Work to do
Copy out, word for word, the part of the material below that opens with the line containing "You are a computer-use" and closes at the end of the material, leaving out the pictures.
start Items
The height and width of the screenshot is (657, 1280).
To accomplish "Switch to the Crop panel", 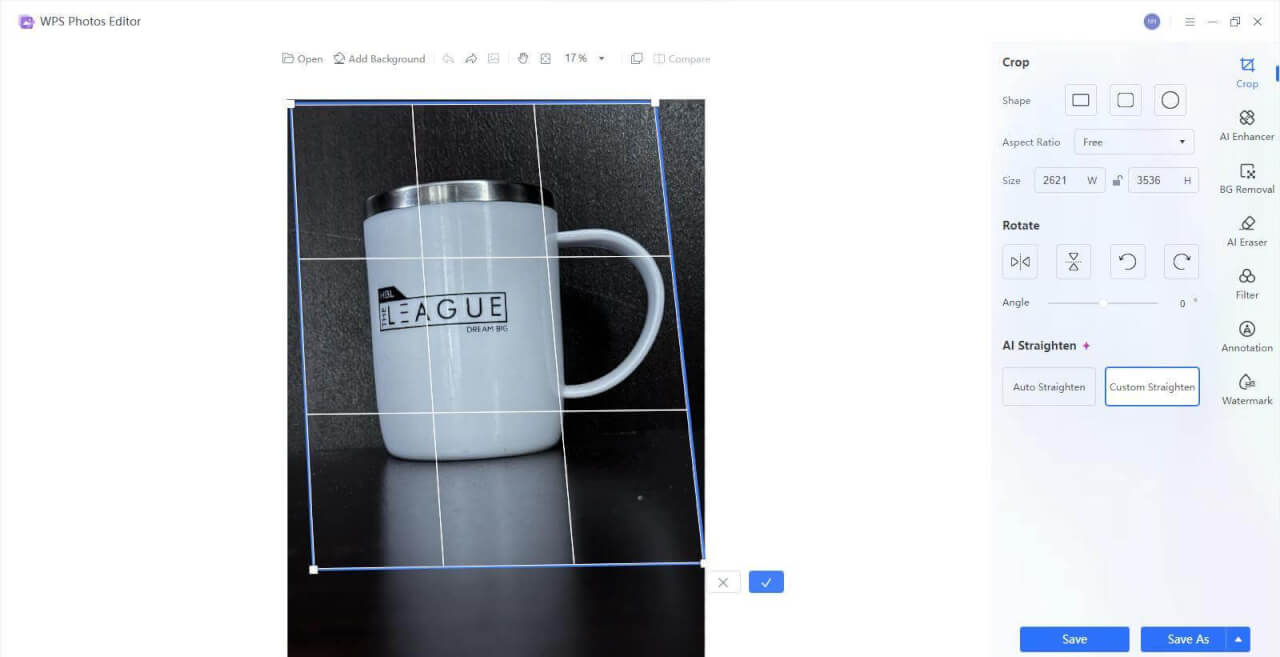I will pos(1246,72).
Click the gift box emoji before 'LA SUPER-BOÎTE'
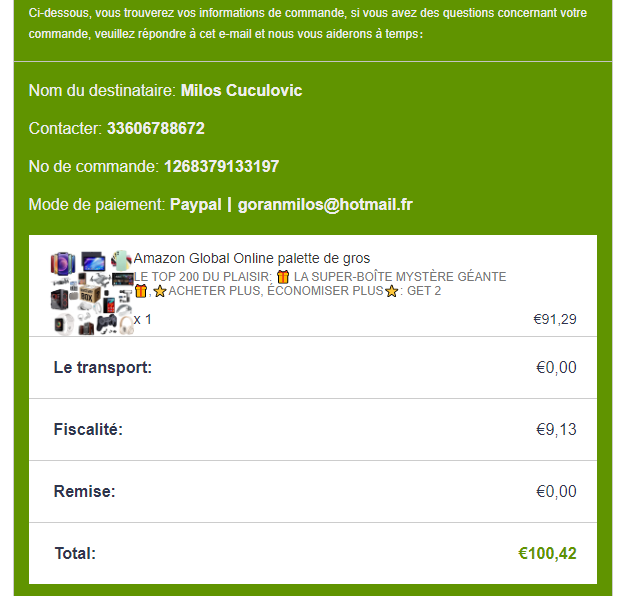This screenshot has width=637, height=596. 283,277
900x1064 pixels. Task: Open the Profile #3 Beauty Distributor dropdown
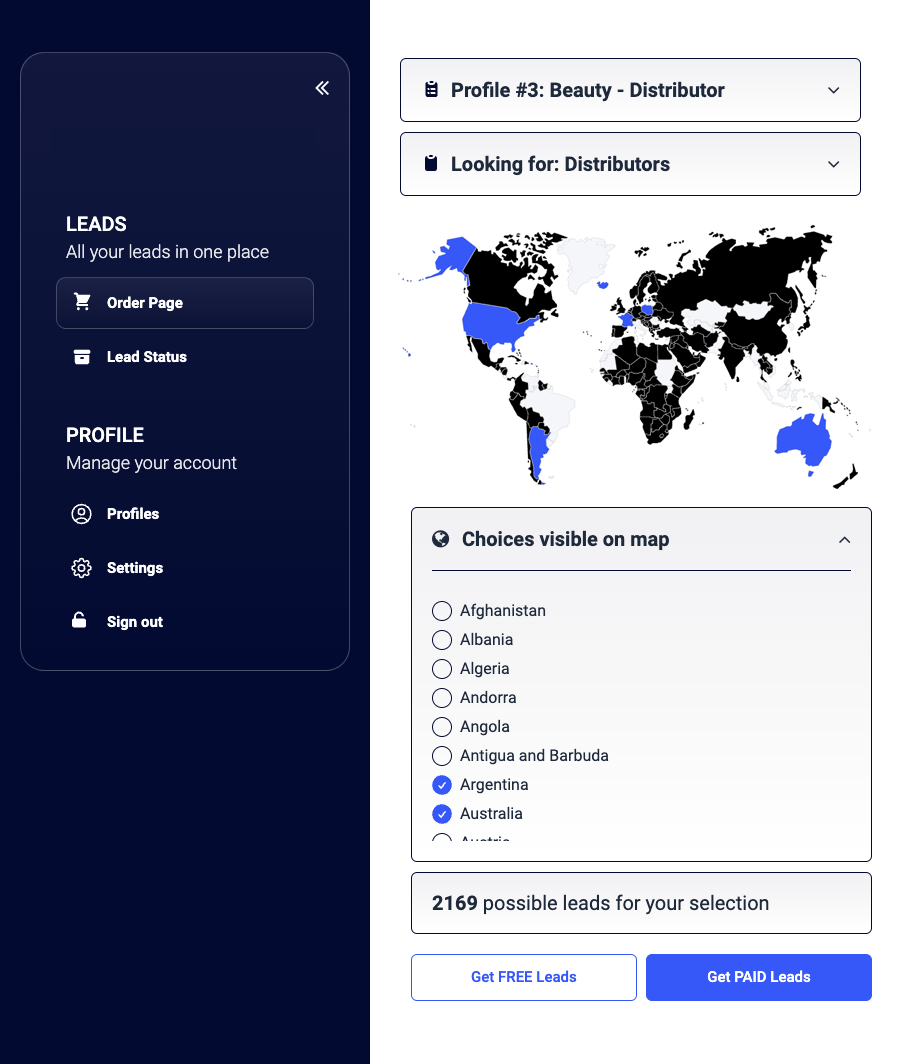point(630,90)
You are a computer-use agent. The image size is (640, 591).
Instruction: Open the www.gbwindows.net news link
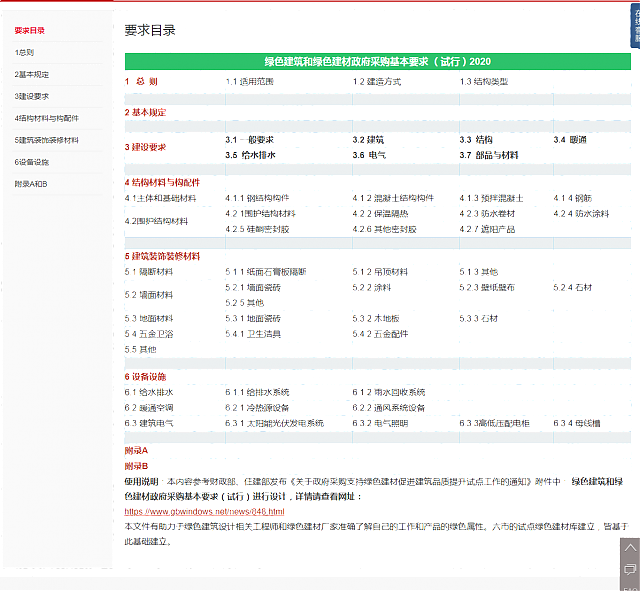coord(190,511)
end Items
Written reply
You are a computer-use agent. The image size is (640, 591).
Instruction: Open the www.gbwindows.net news link
coord(190,511)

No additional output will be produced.